• _WORK INSTRUCTIONS_: Pictures do not belong in the output. Reproduce exactly the lines from the start of the records through the line with "1098x655 pixels.".

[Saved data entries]
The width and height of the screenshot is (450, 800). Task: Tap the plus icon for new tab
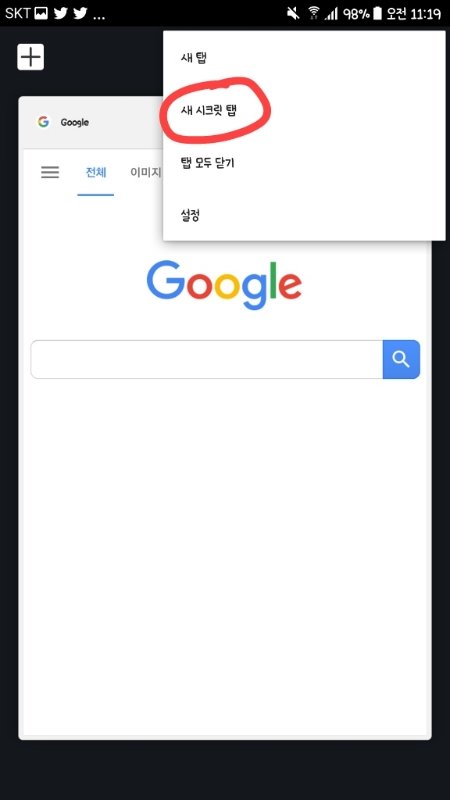click(x=31, y=57)
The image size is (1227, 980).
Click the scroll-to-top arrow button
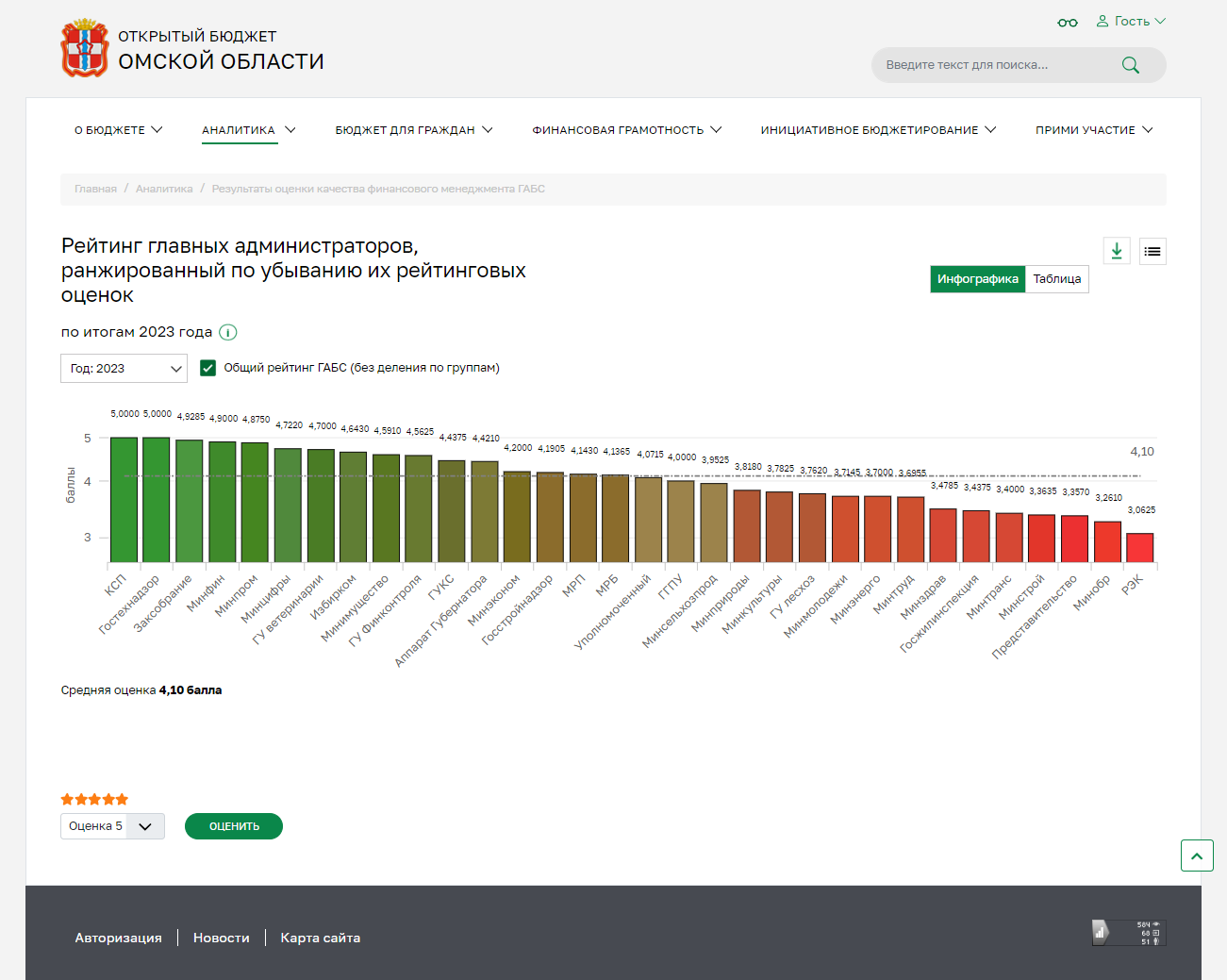[1196, 855]
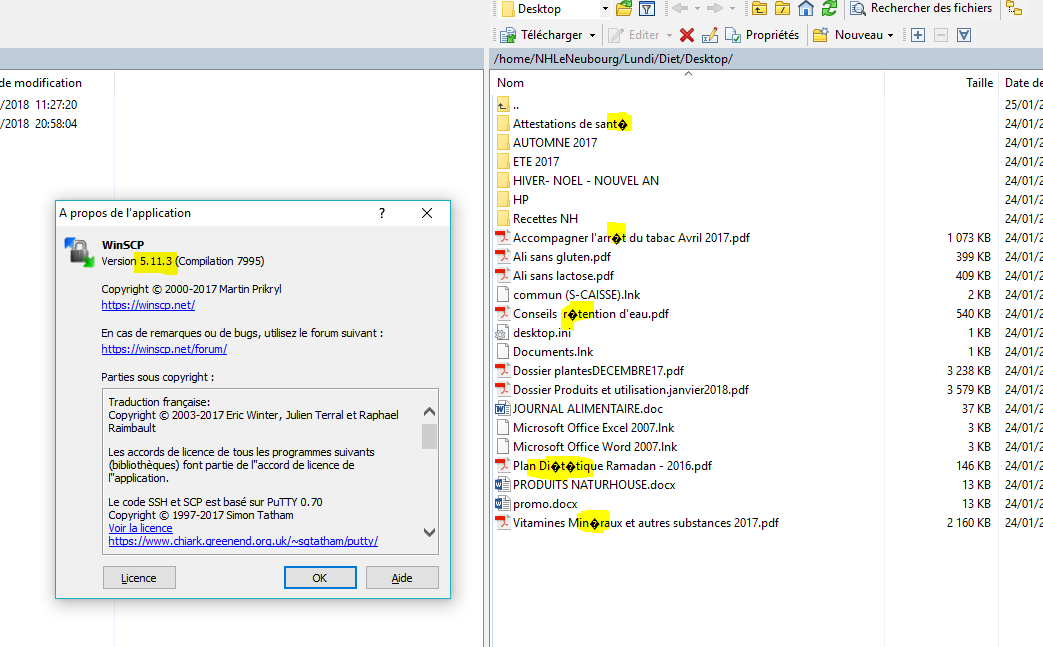Expand the Nouveau dropdown menu

[891, 35]
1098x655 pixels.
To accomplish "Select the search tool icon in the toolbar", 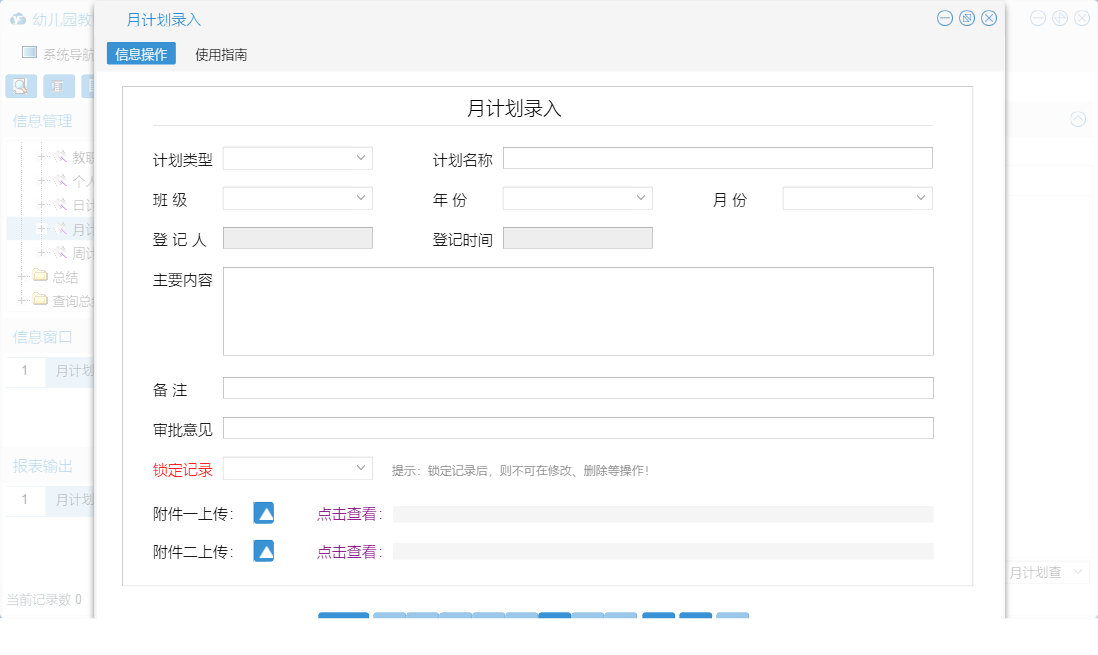I will pos(19,86).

• _RESULT_:
The width and height of the screenshot is (450, 800). Task: Tap the plus icon for new tab
click(x=31, y=57)
The image size is (1227, 980).
Click the scroll-to-top arrow button
[1196, 855]
Expand the Nouveau dropdown menu

[891, 35]
1098x655 pixels.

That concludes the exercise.